ENTRIES SUPPLIED:
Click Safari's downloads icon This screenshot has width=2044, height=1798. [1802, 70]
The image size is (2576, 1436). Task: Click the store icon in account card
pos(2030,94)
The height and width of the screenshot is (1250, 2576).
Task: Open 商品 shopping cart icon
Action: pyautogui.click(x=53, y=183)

WHAT TO WORK ON:
Transcribe the entire listing above exactly as written.

WRITTEN RESPONSE:
Click Safari's downloads icon This screenshot has width=2044, height=1798. [1802, 70]
The image size is (2576, 1436). Task: Click the store icon in account card
pos(2030,94)
The height and width of the screenshot is (1250, 2576).
Task: Open 商品 shopping cart icon
Action: pyautogui.click(x=53, y=183)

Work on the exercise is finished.